Mi piadosa interjección inglesa provocó una risa triunfal en el primo Henri; era la prueba de que mi frío escepticismo se había desvanecido y que desde ese momento yo estaría irremediablemente pendiente de sus labios. Se apresuró a aprovecharse de ello.

– A decir verdad, no recuerdo gran cosa de lo que pudo decirme Yamaleddín -añadió cruelmente.-Esa noche hablamos sobre todo de Sudán. Después no volví a ver ese Manuscrito. Por lo tanto, puedo atestiguar que ha existido, pero mucho me temo que hoy se encuentre perdido. Todo lo que mi amigo poseía fue quemado, destruido o dispersado.

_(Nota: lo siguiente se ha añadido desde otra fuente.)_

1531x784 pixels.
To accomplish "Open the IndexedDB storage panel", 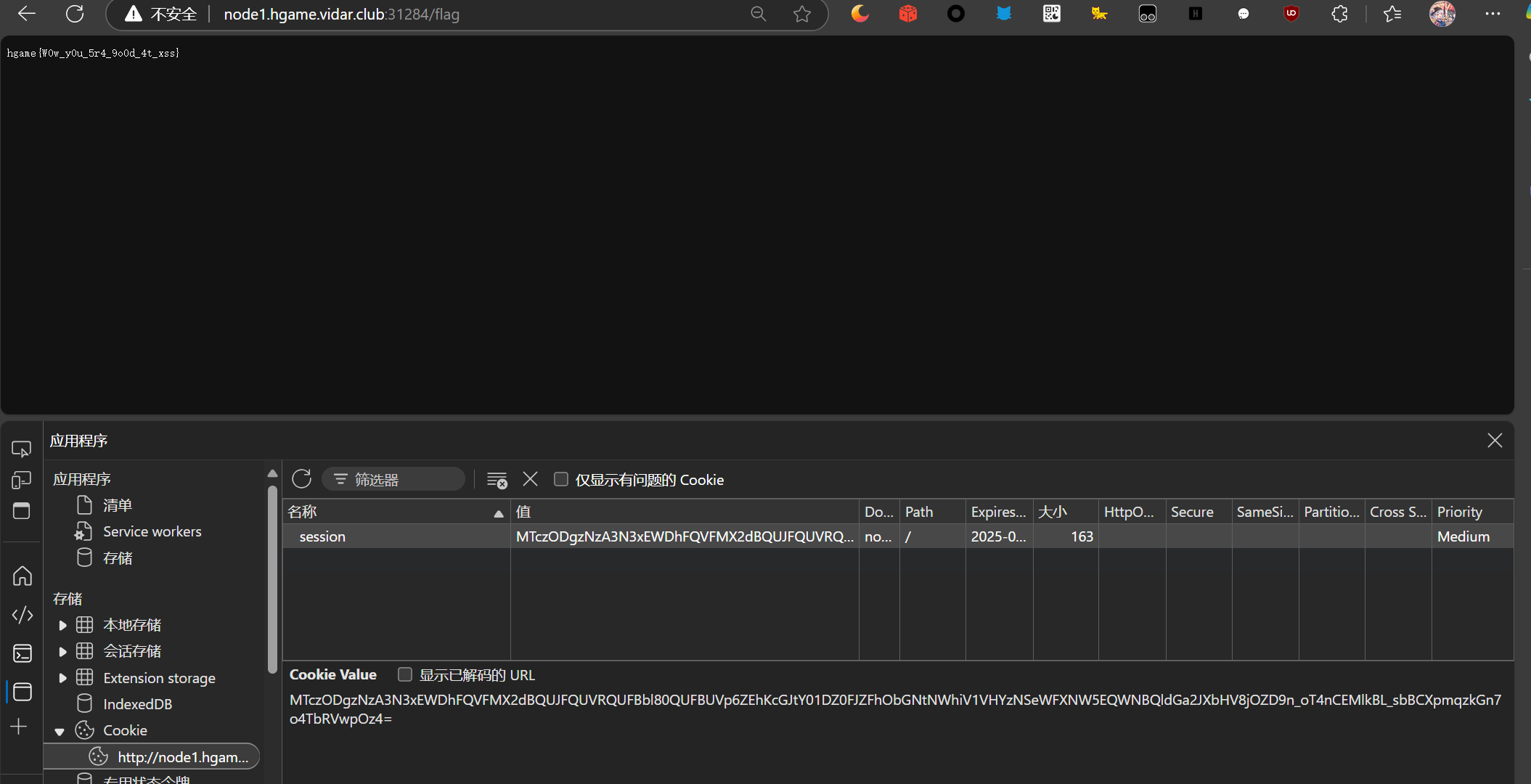I will (138, 704).
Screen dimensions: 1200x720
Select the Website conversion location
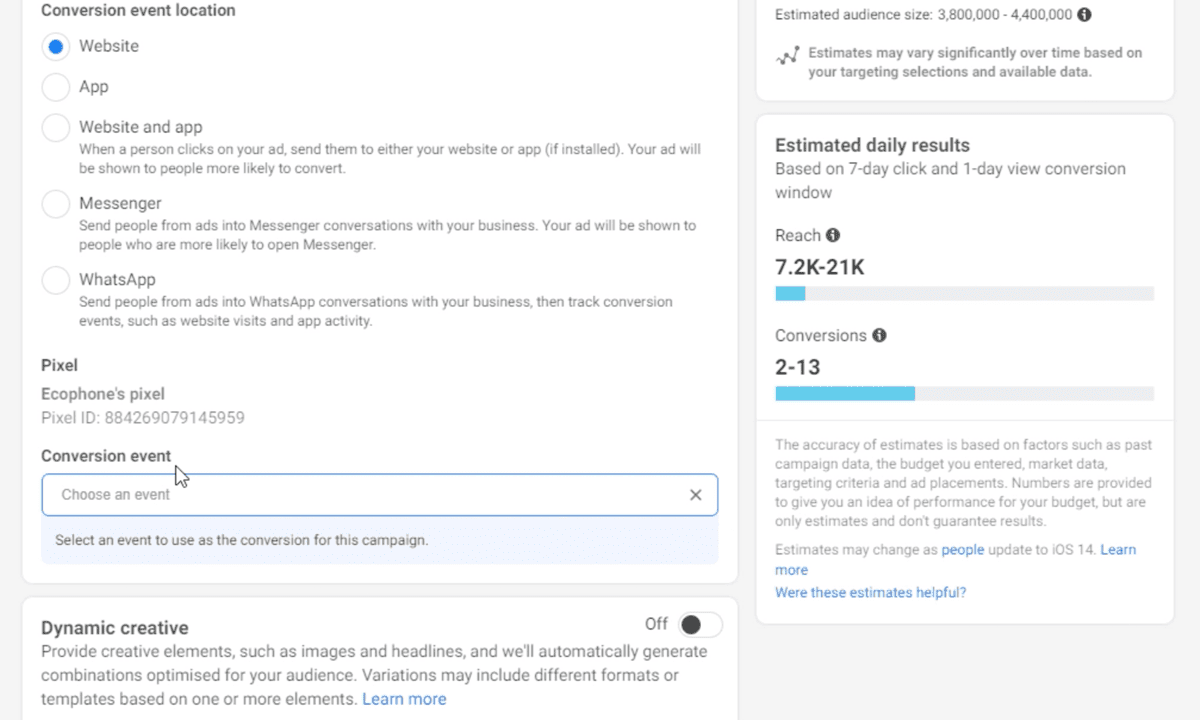coord(55,46)
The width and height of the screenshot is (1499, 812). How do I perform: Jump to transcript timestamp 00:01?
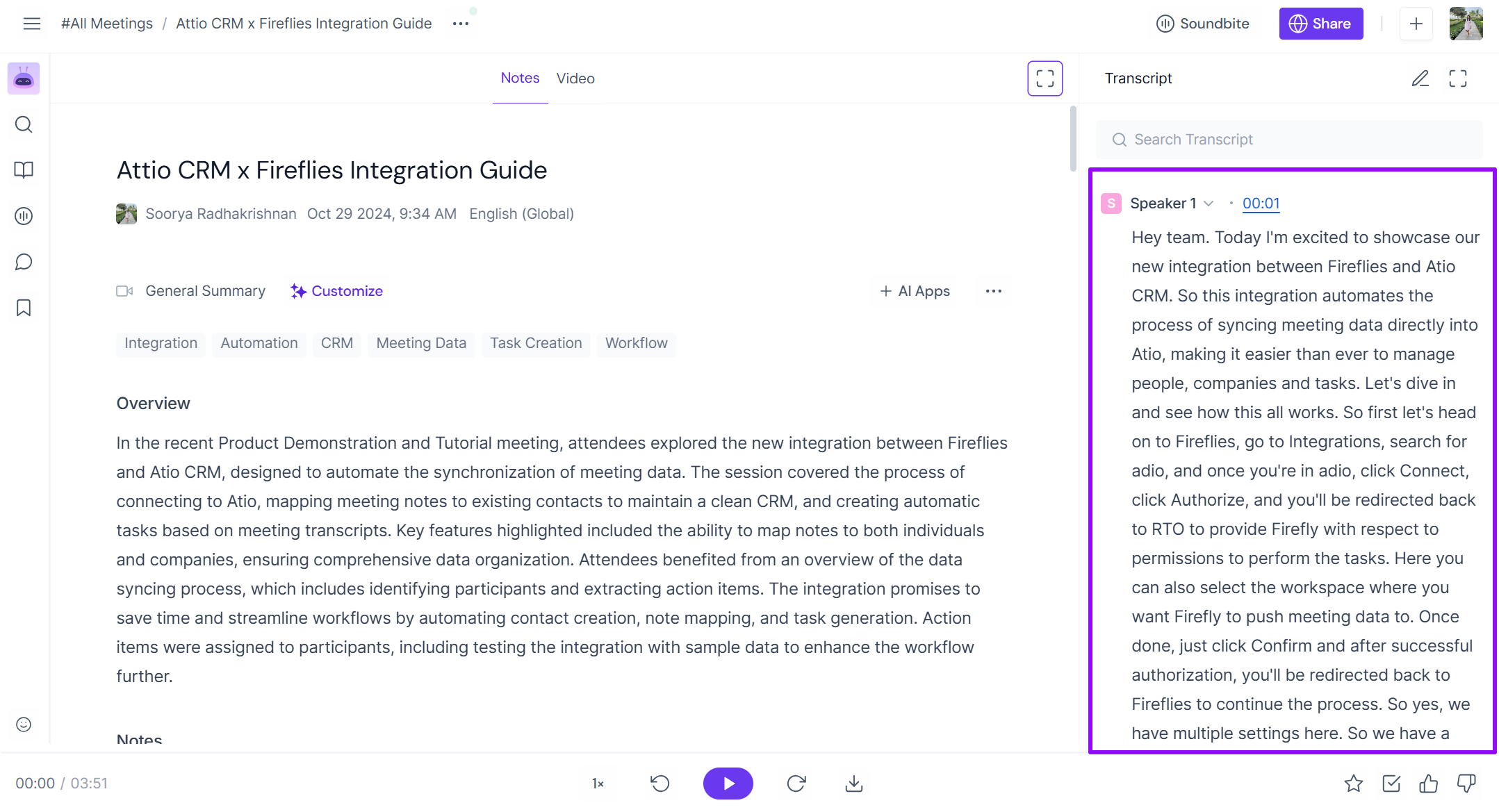1261,204
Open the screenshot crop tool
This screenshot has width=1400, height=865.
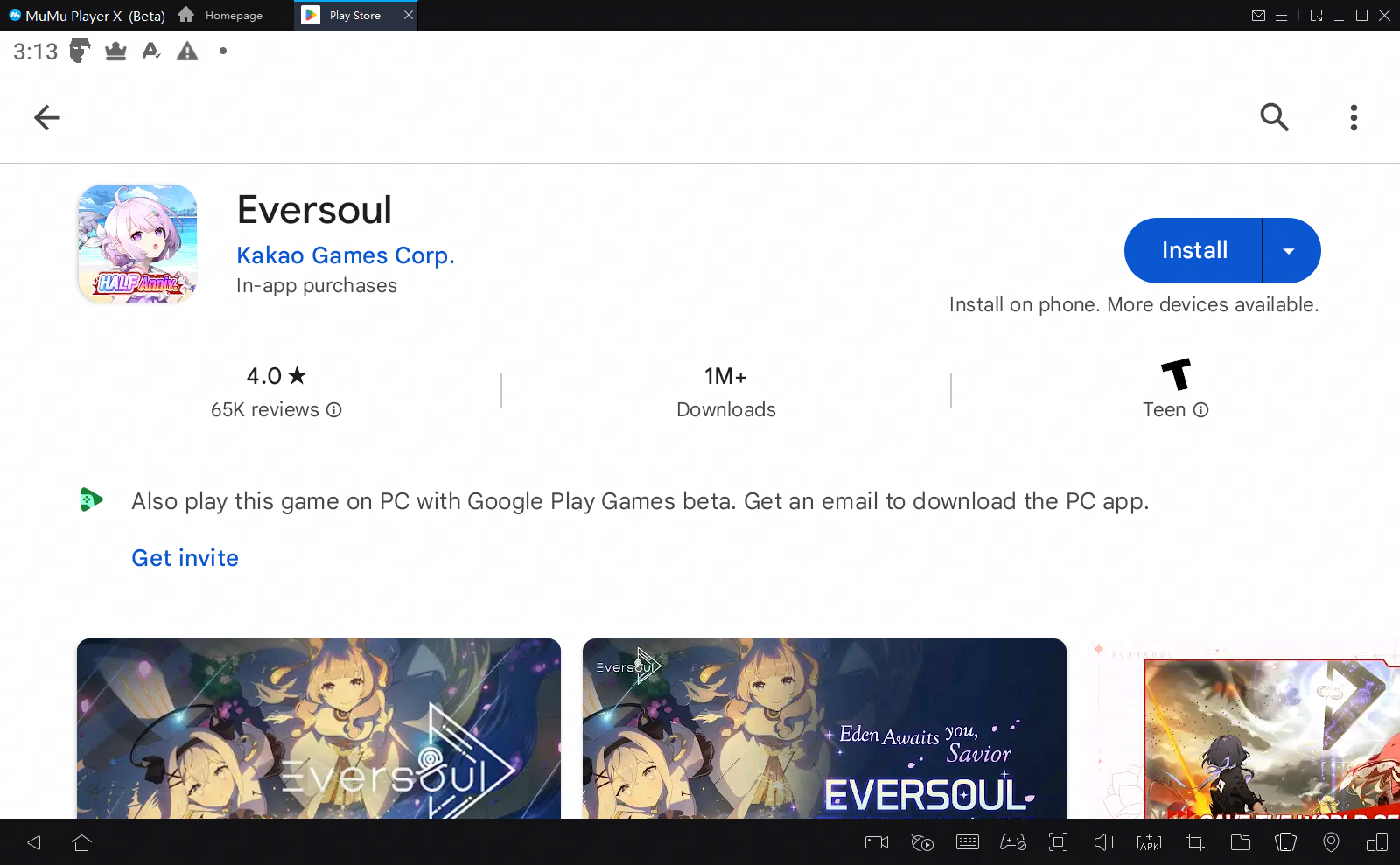click(x=1194, y=842)
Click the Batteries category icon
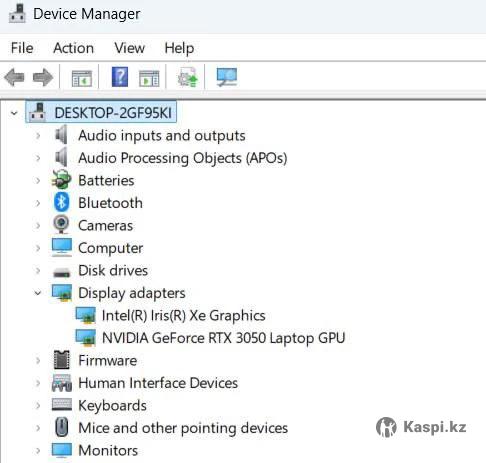 click(x=61, y=180)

– ¿Incluso el Manuscrito de Jayyám?

Por toda respuesta, Rochefórt me obsequió con una mueca poco alentadora antes de lanzarse a una explicación apasionada remitiéndose casi totalmente a sus notas:

– Cuando el shah vino a Europa para asistir a la Exposición Universal de 1889, propuso a Yamaleddín que volviera a Persia «en lugar de pasar el resto de su vida entre infieles», dándole a entender que le nombraría para una relevante función. El exiliado puso condiciones: que se promulgara una Constitución, que se organizaran elecciones, que se reconociera ante la ley la igualdad de todos «como en los países civilizados» y, en fin, que fueran abolidas las desmedidas concesiones otorgadas a las potencias extranjeras. Hay que decir que en ese campo la situación de Persia hacía las delicias, desde hacía años, de nuestros caricaturistas: los rusos, que ya tenían el monopolio de la construcción de las carreteras, acababan de tomar a su cargo la formación militar. Habían creado una brigada de cosacos, la mejor equipada del ejército persa, mandada directamente por los oficiales del zar; en compensación, los ingleses habían obtenido, por un pedazo de pan, el derecho a explotar todos los recursos mineros y forestales del país, así como a administrar el sistema bancario; en cuanto a los austríacos, llevaban la voz cantante en Correos. Al exigir del monarca que pusiera fin al absolutismo real y a las concesiones extranjeras, Yamaleddín estaba persuadido de que recibiría una negativa. Ahora bien, para su gran sorpresa, el shah aceptó todas sus condiciones y prometió trabajar en favor de la modernización del país.